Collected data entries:
▶

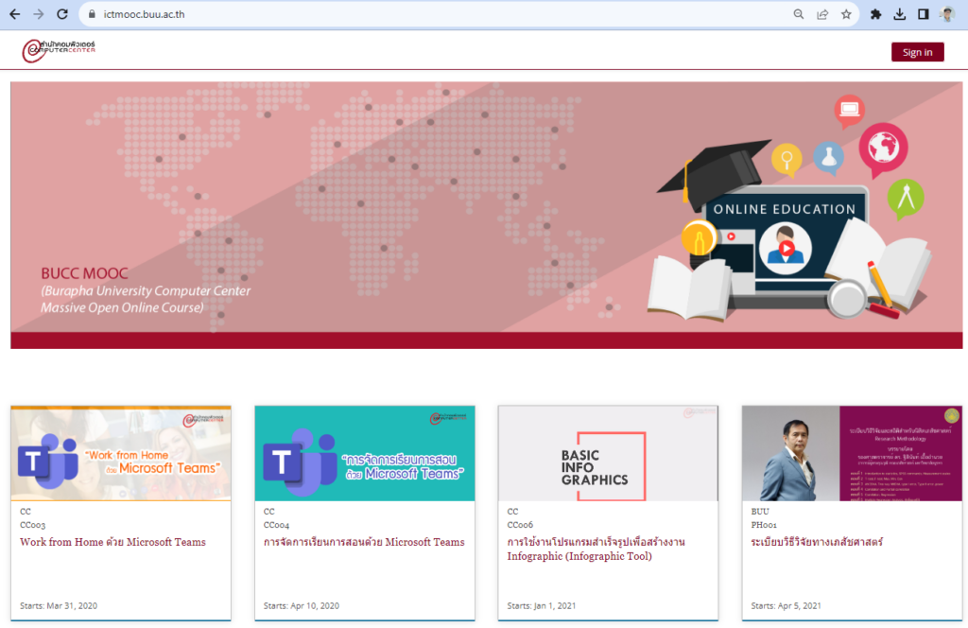The width and height of the screenshot is (968, 628).
Task: Toggle the browser side panel icon
Action: 923,14
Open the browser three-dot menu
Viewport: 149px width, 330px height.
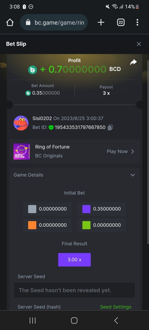click(x=137, y=22)
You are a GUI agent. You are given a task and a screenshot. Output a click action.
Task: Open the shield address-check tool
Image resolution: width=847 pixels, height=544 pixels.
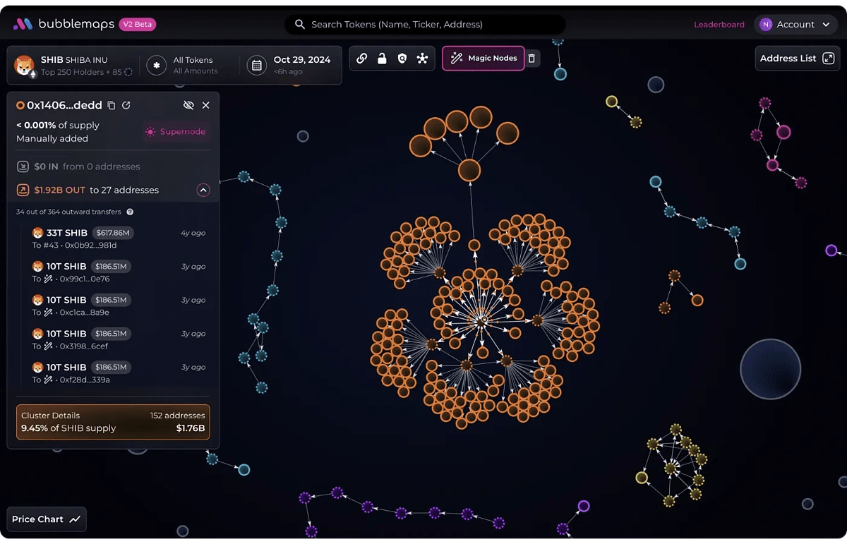coord(401,59)
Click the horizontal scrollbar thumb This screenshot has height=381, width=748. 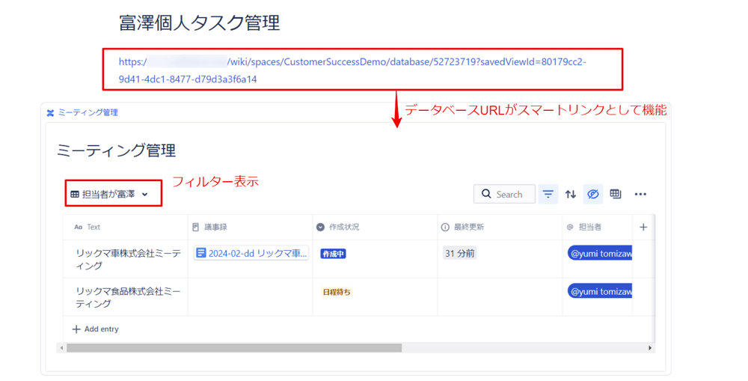[x=233, y=348]
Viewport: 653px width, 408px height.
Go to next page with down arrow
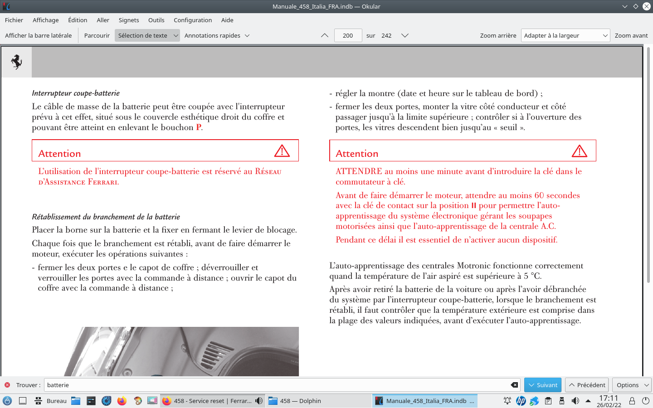click(x=405, y=35)
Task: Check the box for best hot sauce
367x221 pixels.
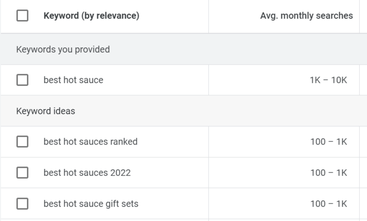Action: pos(22,80)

◀

ACTIVITY:
Provide the number of lines in the entries that include "Open", and no other text.

EXERCISE OUTPUT:
2